RE: Diversity and Values
From: Buzz Burrell (72253.2101compuserve.com)
Date: Mon, 17 Apr 95 08:40 CDT
This is a wonderful paradox!
Rob S said:  
"I would recommend as a group forms, to create a vision statement which lays
out your goals and any important values and make everyone who joins read and
accept those, or get the whole group to modify it together."
Mike M said:
"I agree people in coho groups should share *some* values -- but only the
basics, those values that are essential to achieving enough cohesiveness to
launch the community." 

The paradox is that without common values cohousing just isn't going to work
well (as Rob explains in detail), while on the other hand, if everyone has the
same values, we are validating intolerance and are going to have a hard time
creating any diversity, which is another goal.  They are somewhat at odds with
each other.

My thoughts are these:

1. Rob's statement "...it is a good idea to identify major values of the group
EARLY in the process and communicate those values clearly so that people who
join later know about and can tolerate or agree with those values" is a sentance
that I think should be required reading for every cohousing group.  The
CoHousing book should put a warning on the first page saying "do not proceed
until you do this".  So much time is spent on "designing the common house" or
"land search", but all those things are details compared with establishing
common values.
        Carolines Estes, renowned group facilitator, national instructor in the
consensus method of 
decision making, and major egalitarian advocate, states unequivicaly:  If you do
not have a common vision, never try to make decisions consensually.
        I've seen groups who have skipped this step, and it is an almost scary
sight to see; so much good energy at risk.

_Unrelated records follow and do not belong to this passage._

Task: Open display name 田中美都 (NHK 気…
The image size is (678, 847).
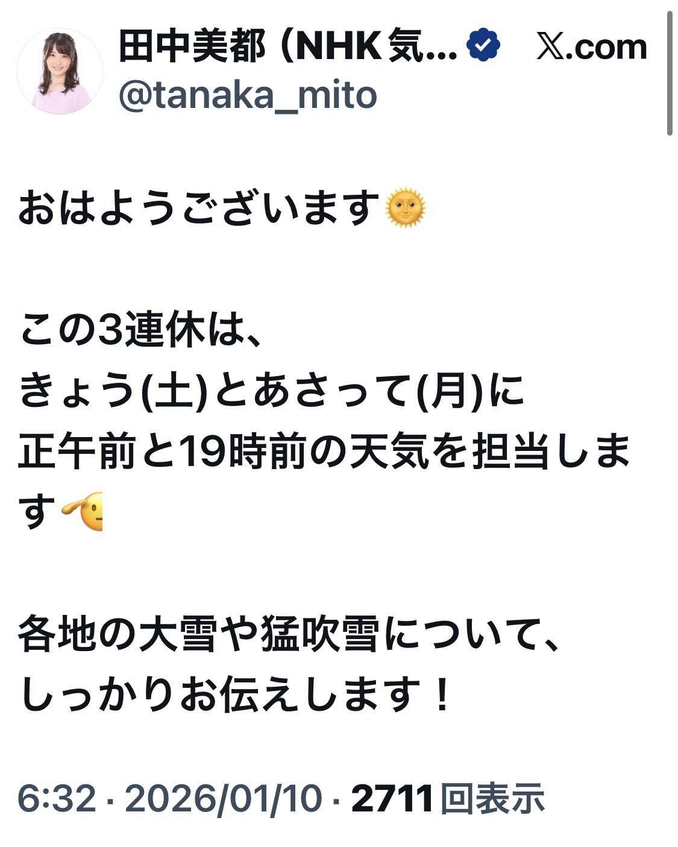Action: click(x=288, y=46)
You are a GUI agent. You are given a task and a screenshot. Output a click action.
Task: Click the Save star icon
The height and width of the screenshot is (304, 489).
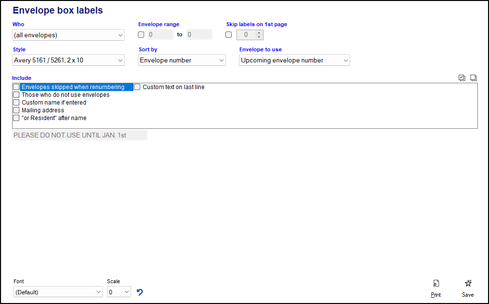pos(468,284)
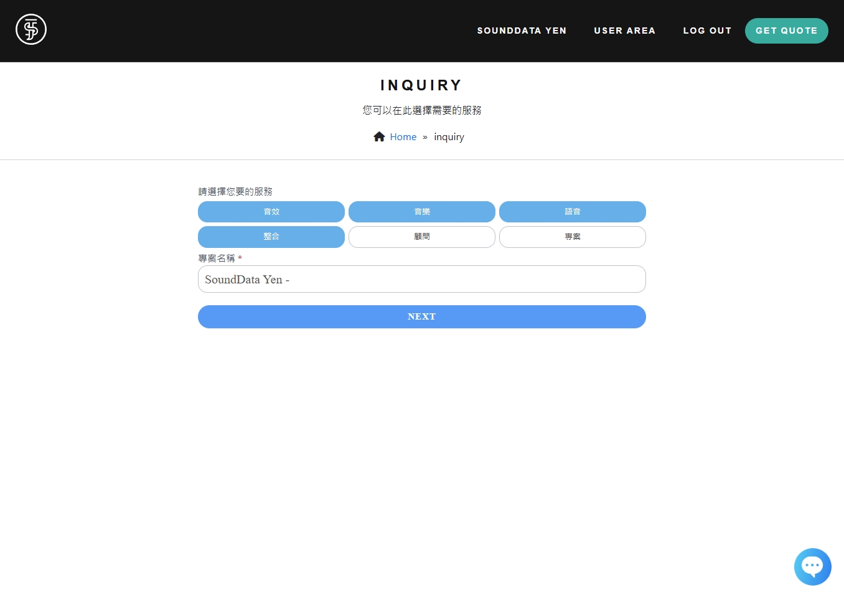
Task: Follow the Home breadcrumb link
Action: pos(403,137)
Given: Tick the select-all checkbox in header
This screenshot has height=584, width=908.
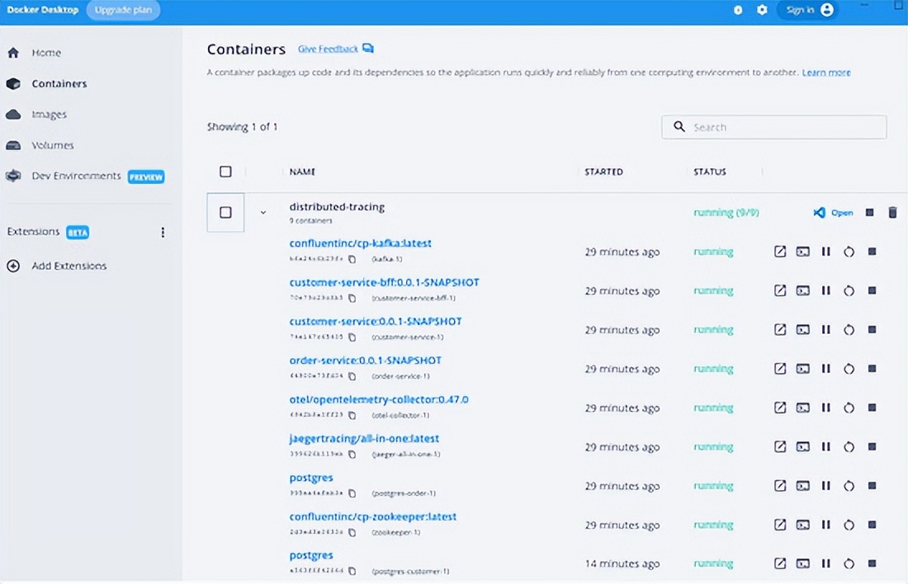Looking at the screenshot, I should pyautogui.click(x=225, y=172).
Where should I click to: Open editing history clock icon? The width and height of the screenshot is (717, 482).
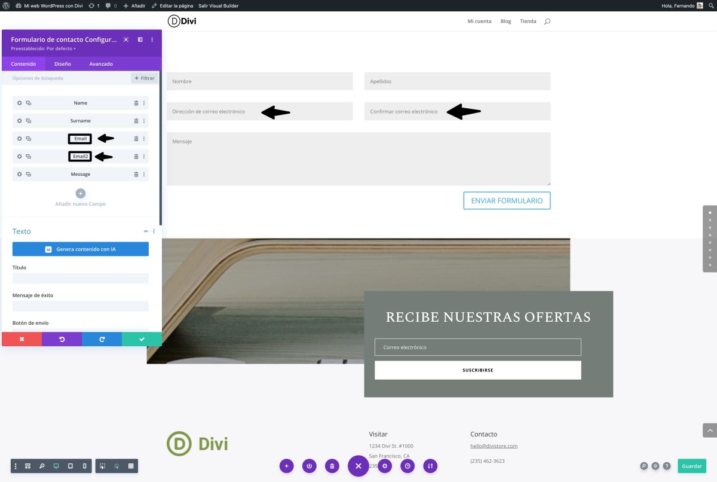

2. However, in the parlance of personal or group process or facilitation, many
of the "values" Rob uses as examples are not values, but are considered
"decisions" or "opinions".  This is a subtle but important distinction.  To term
every opinion one has as a "personal value" would make discussions loaded with
difficult to deal with energy.  For example, "considering the earth sacred"
would be a personal value, but "wanting to have a group compost pile" is not a
value, it is a desire, opinion, or personal decision.  It may be derived from a
strong personal value, but is quite different, and thus should be available for
compromise, discussion, and change.
        This is significant because people with the same values can have
completely different opinions based on them.  One shouldn't change one's core
values, but one certainly should be able to change one's opinions or decisions,
and be open to learn from other peoples opinions and desires.  Then, as Mike
suggested, a community can have diversity, tolerance, and thus more strength,
while if the basic values are different, then as Rob says, you're in trouble.
Thus the importance of distinguishing.     

3. Mike quotes from the Mission Statement of Geneva Community (yes, it is
unchanged).  We are no shining example of anything, but I do like our Mission
Statement!  We read it aloud before every meeting in order to keep the focus.
As Mike says, it is explicit, but does not cover decisions at all, which is a
different matter altogether.
        "To assist each other to fulfill our life's purposes and contribute to
the sustainability and evolution of humanity and our Earth".  I'm glad Mike
quoted that one, because to me as well it is the bottom line, the essence of why
we are together.
        Thus, the way it can work in an ideal situation, is this:  when a
decision is needed, rather than touting our own wonderfully articulate or
passionate personal opinions on the subject, we can go back to that line from
the Mission Statement, and we all can look to see which decision best fulfills
it (as oppossed to which decision best serves oneself).  It's like the Supreme
Court testing a new law by seeing if it is in the spirit of the Constitution.
To make a decision based on the community good rather than the personal is a
wonderfull expression of community.  This only is healthy and not dis-empowering
if the there are shared values.
        Mike says "I like Geneva's mission and goals and believe they help
prevent getting into
differences about things such as Rob mentioned in his "typical values conflicts"
list."  My reply, is "thanks for the positive energy" and "they do work ... to
the degree that we follow them"!

So it seems to me that the paradox of shared values vs diversity can be solved
by distinguishing between opinions and values, establishing those values early
on, and then referring to them instead of one's own opinion when the discussion
gets heated and the 'compost hits the fan'.

The reason I'm writing this, as you've probably already guessed, is because I
need to hear it over and over again in order to get it myself.